Berkeley City Council votes to become marijuana sanctuary city, lower pot taxes

Berkeley's City Council voted unanimously to become a sanctuary city for cannabis users Tuesday night. 

The council took the symbolic stand against U.S. Attorney General Jeff Sessions and the Trump administration who have indicated they still consider marijuana to be an illegal substance and do not plan to take marijuana prosecutions off the table. 

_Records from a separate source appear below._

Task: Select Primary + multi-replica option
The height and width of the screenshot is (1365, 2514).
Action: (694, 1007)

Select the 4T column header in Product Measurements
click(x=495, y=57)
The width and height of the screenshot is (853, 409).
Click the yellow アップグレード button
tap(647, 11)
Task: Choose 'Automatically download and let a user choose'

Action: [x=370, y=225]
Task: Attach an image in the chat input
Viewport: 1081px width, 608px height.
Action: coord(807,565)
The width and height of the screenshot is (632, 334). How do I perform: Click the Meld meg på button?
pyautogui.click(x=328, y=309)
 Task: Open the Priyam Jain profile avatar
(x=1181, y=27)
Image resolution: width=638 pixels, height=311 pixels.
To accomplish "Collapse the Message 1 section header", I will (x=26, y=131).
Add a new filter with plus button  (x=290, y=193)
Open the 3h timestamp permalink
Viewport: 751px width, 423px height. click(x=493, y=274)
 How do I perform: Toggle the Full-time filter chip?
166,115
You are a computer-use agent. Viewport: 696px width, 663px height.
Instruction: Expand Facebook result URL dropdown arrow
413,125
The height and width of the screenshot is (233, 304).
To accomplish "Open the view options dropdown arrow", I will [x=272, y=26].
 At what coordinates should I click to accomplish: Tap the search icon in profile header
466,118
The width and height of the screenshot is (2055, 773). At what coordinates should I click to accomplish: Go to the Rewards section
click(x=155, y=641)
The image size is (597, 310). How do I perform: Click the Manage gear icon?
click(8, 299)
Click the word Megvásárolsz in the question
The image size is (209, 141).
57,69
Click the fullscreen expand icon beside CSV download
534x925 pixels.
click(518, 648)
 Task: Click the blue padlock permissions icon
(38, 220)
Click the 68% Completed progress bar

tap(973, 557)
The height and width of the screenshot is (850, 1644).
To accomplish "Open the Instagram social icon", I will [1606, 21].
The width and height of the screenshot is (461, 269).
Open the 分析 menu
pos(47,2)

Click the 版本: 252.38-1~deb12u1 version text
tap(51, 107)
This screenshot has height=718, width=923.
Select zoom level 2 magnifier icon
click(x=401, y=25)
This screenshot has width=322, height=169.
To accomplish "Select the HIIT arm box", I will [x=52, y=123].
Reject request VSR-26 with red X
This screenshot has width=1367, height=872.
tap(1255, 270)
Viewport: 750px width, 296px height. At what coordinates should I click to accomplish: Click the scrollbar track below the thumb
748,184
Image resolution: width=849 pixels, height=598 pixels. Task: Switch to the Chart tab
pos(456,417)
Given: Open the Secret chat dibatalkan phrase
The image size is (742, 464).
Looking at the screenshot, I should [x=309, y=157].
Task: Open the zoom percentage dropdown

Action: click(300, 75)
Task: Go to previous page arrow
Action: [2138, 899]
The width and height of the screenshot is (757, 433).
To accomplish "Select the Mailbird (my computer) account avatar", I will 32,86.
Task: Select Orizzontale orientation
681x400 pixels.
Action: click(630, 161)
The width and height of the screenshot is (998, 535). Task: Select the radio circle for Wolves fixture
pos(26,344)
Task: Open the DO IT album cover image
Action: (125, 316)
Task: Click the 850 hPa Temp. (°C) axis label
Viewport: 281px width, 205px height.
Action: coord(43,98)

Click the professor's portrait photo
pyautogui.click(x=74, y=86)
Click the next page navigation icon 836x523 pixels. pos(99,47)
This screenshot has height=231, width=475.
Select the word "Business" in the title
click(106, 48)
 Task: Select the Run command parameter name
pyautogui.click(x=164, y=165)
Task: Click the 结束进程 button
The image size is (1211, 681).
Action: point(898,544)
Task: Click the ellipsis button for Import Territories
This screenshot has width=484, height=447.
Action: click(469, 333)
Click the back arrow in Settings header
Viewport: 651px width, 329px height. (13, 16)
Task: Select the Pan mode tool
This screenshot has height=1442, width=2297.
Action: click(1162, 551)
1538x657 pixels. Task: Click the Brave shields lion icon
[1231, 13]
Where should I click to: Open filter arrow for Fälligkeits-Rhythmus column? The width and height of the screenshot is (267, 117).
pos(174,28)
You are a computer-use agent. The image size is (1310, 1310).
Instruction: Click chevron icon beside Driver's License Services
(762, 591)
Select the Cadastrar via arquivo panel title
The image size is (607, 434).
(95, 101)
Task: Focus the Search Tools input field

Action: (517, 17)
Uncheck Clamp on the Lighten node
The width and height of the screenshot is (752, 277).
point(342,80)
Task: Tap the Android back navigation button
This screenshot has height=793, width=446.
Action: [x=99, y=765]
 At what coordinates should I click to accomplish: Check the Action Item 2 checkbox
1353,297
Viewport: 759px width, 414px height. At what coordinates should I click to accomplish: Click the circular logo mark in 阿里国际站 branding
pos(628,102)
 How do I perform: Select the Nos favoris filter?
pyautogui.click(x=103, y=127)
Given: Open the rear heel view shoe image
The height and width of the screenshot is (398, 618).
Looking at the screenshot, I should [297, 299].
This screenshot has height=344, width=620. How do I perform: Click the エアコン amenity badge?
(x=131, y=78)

The resolution makes it illegal for Berkeley police and other city employees to assist federal officials with drug enforcement action that solely targets marijuana users or sellers. 

Recreational cannabis sales became legal in the state of California on January 1, 2018 after California voters passed Proposition 64 the previous year legalizing recreational cannabis.

"We are going to provide sanctuary, we're not going to share information with the DEA, we're not going to assist with the enforcement of federal drug laws," said Berkeley Mayor Jesse Arreguin was one of the sponsors with Council Member Cheryl Davila.

Mayor Arreguin added an amendment to the resolution, in consultation with Berkeley's Police Chief. The amendment  would allow police to assist the Drug Enforcement Agency with investigations involving other criminal activity.

"Any sort of gang activity, any sort of criminal activity that would not preclude us from cooperating with the DEA," said Arreguin.

Mayor Arreguin acknowledges the resolution is a symbolic stand.

"There's nothing preventing the DEA from coming to Berkeley," said Arreguin.

"We're glad the city is supporting the cannabis industry," said Sabrina Fendrick, of the Berkeley Patients Group dispensary.

Fendrick and more than a dozen members of the cannabis industry attended the meeting, concerned not just about the federal  government.

They say their business is also being threatened by unlicensed sellers who don't have to pay taxes or comply with state regulations. 

On the agenda was a resolution calling for Berkeley to lower the 10% tax on recreational cannabis to the same 2.5% tax rate for medical marijuana.

"You're competing with the black market that doesn't have to pay any of those taxes and on top of the taxes, you have compliance expenses, you have very strict security protocols that you have to follow that come from the state," said Fendrick, "How is this new system going to work if we can't incentivize people to enter the legal aboveground market. 

Some community members said they thought it was too early to reduce taxes and called for more time and research. 

After more than an hour of public comments and debate, the council voted 7-0 with two abstentions to reduce the recreational cannabis tax rate from 10% to 5% to allow legal operations to be more competitive with unlicensed sellers. 

The second reading of the ordinance will be held in two weeks and then the ordinance will then take effect 30 days afterwards.